- [HOW TO COMPLETE THIS TASK]: For the records that follow, say how many lines have the word "target" in them. Write the number and nothing more.

- [SOURCE DATA]:
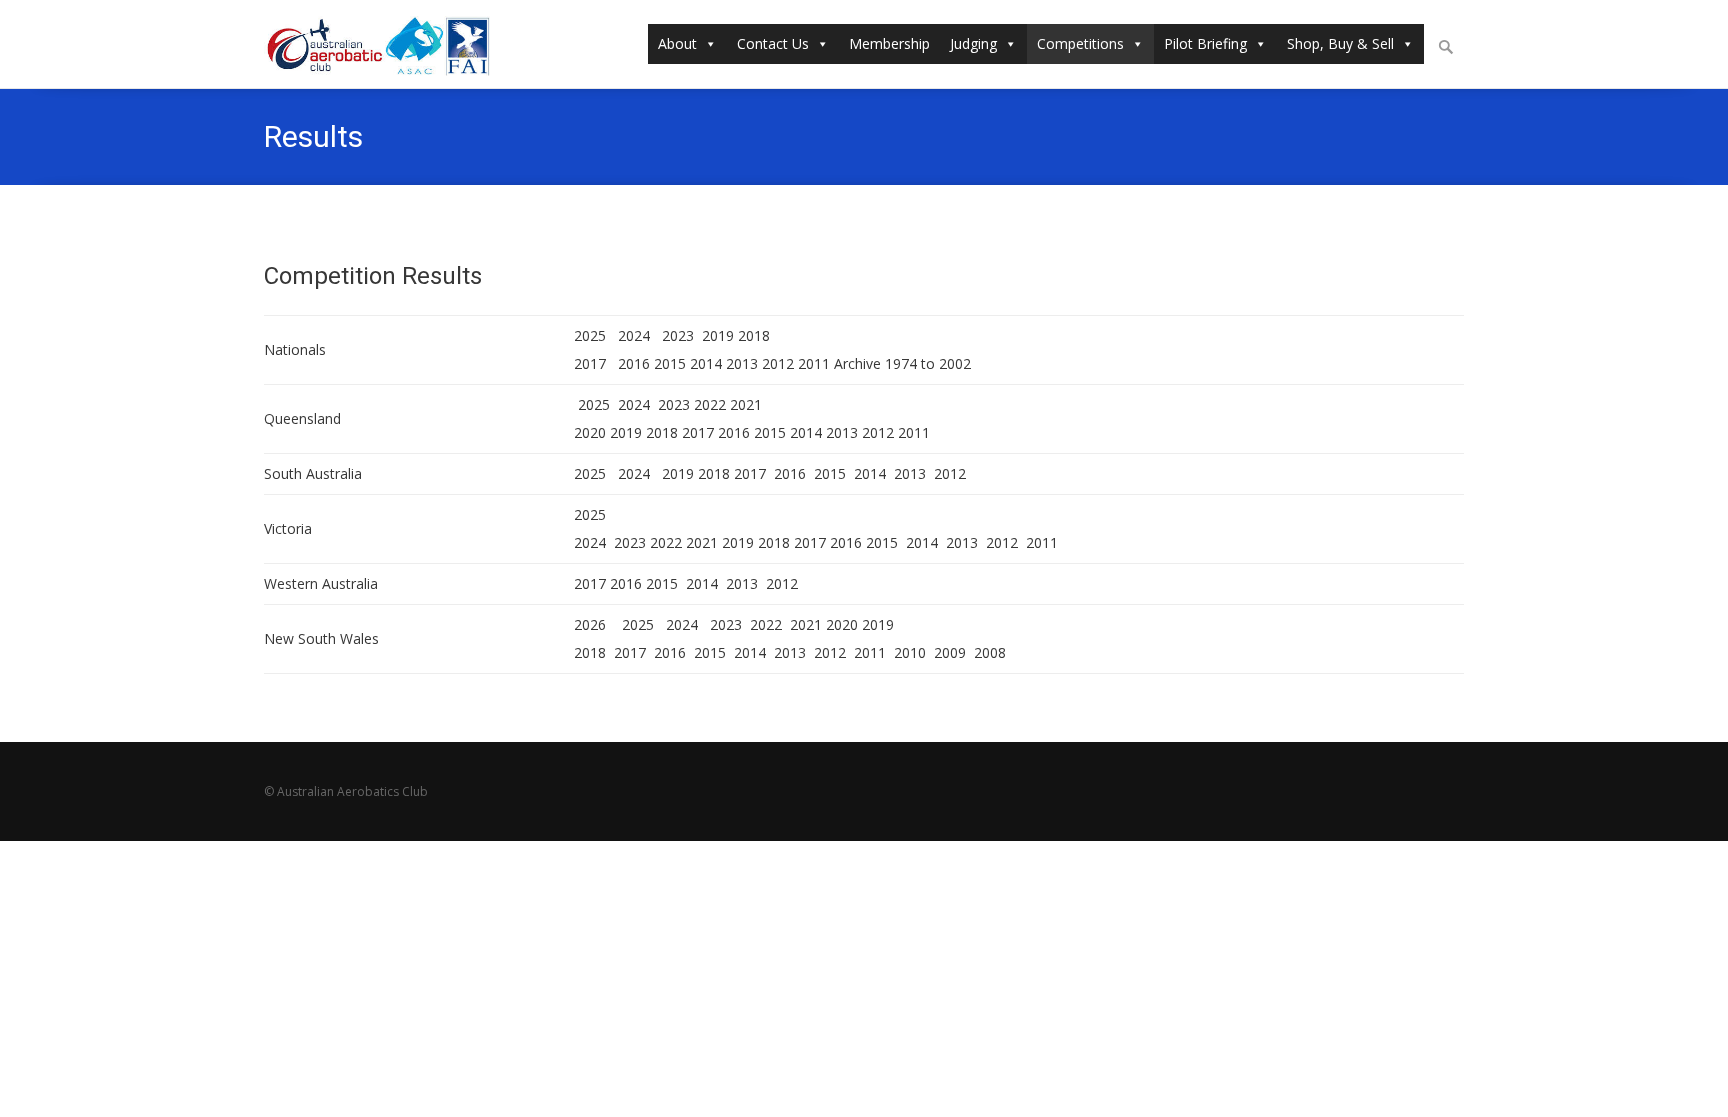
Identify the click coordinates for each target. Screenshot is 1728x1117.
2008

* * *

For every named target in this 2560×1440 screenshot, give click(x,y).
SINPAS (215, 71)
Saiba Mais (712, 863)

- [OUTPUT BELOW]: 2